What this task involves: Needed from the data below: every line from the one with "Given: Click the open file folder icon" up to and including the one with "Given: Select the รายการ view tab", repeated exactly and with nothing else.

Records for this exercise:
____

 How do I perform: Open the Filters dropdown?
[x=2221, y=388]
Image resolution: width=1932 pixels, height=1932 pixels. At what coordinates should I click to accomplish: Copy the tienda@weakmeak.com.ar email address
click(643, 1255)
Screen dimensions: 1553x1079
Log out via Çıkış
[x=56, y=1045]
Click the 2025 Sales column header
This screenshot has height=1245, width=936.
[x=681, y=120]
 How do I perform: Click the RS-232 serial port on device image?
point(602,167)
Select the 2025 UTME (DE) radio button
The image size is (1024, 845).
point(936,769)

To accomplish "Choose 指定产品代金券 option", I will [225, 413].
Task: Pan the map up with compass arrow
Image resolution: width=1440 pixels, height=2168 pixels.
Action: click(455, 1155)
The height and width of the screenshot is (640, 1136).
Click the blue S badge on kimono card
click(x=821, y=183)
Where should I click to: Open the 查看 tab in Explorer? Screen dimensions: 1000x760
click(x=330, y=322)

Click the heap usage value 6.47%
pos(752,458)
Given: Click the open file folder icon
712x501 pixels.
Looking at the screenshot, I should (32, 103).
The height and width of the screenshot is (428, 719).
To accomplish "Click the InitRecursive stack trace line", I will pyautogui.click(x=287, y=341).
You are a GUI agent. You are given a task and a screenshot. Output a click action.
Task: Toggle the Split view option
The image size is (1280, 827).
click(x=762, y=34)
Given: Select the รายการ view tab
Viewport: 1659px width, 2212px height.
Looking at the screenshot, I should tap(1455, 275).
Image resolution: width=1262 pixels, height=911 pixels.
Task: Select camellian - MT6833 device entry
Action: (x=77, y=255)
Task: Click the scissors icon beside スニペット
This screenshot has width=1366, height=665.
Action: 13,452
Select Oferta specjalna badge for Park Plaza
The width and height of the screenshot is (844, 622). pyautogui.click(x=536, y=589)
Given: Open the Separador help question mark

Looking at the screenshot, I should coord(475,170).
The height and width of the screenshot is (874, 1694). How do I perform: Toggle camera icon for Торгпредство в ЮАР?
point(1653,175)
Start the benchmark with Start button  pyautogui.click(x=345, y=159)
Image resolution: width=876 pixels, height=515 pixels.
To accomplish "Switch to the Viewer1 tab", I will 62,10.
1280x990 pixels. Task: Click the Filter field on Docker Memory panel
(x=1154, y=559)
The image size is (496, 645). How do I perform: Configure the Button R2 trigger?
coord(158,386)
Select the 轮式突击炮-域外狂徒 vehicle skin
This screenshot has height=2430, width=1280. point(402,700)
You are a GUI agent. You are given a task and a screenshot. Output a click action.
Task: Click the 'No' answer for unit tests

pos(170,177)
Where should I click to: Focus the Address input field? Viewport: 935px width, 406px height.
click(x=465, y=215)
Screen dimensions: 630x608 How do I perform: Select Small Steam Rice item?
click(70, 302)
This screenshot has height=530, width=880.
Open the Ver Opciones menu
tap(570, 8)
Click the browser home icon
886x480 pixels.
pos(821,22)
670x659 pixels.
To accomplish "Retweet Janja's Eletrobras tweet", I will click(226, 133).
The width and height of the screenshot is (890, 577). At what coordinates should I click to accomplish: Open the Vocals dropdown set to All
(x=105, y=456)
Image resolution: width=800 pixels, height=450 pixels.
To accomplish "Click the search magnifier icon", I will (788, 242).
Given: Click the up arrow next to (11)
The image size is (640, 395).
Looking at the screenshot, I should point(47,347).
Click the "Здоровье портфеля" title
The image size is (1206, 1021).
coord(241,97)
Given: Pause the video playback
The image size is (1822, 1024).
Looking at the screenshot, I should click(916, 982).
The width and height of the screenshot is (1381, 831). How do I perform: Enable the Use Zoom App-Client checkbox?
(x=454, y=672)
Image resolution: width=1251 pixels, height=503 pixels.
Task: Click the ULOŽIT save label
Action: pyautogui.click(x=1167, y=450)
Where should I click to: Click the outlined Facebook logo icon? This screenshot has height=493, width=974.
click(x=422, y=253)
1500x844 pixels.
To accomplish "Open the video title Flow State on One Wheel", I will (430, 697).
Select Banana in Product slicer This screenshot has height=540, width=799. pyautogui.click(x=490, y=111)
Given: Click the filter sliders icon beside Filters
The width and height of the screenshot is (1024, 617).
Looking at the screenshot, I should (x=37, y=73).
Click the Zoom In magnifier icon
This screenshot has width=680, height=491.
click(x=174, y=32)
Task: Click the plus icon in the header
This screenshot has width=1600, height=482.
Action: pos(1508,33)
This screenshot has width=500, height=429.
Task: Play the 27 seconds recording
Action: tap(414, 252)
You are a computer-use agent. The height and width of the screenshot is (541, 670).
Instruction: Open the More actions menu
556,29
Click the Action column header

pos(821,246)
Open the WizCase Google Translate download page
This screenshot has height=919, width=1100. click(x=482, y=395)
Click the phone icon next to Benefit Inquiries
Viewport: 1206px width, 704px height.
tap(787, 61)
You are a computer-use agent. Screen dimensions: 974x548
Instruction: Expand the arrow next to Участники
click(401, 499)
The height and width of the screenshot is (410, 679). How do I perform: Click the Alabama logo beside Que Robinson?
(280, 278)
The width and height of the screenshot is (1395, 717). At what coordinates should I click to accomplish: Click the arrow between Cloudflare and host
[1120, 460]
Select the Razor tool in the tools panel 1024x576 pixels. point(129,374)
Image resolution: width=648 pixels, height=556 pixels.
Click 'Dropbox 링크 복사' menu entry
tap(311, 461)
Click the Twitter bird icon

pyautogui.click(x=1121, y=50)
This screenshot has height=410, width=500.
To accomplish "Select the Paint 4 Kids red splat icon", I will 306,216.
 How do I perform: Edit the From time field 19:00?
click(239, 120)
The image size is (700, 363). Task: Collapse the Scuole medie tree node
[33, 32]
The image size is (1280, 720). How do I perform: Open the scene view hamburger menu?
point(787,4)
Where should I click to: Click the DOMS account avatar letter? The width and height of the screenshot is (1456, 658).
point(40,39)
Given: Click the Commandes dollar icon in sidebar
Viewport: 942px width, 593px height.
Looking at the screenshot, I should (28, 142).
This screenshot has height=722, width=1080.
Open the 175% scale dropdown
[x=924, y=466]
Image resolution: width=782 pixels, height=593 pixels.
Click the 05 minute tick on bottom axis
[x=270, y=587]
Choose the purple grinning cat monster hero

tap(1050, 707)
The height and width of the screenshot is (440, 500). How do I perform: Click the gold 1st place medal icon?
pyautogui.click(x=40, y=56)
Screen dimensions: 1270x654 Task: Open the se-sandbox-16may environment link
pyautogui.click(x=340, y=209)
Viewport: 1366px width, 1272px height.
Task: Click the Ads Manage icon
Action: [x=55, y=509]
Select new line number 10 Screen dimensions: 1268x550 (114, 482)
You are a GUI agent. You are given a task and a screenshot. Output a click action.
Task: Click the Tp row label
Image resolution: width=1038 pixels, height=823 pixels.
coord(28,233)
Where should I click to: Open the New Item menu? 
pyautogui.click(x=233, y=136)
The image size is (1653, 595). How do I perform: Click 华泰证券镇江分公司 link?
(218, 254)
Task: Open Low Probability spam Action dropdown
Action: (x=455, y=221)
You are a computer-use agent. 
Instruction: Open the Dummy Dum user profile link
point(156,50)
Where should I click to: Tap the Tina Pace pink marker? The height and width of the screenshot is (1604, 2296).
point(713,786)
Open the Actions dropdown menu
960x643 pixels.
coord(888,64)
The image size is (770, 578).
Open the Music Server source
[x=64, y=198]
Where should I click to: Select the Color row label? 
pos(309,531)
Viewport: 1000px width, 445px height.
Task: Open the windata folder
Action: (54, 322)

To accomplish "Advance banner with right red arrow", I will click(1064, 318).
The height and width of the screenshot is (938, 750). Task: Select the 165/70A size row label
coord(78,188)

____

Response:
Given: Click the open file folder icon
712x501 pixels.
Looking at the screenshot, I should (32, 103).
The height and width of the screenshot is (428, 719).
To accomplish "Click the InitRecursive stack trace line", I will pyautogui.click(x=287, y=341).
You are a GUI agent. You are given a task and a screenshot. Output a click action.
Task: Toggle the Split view option
The image size is (1280, 827).
click(x=762, y=34)
Given: Select the รายการ view tab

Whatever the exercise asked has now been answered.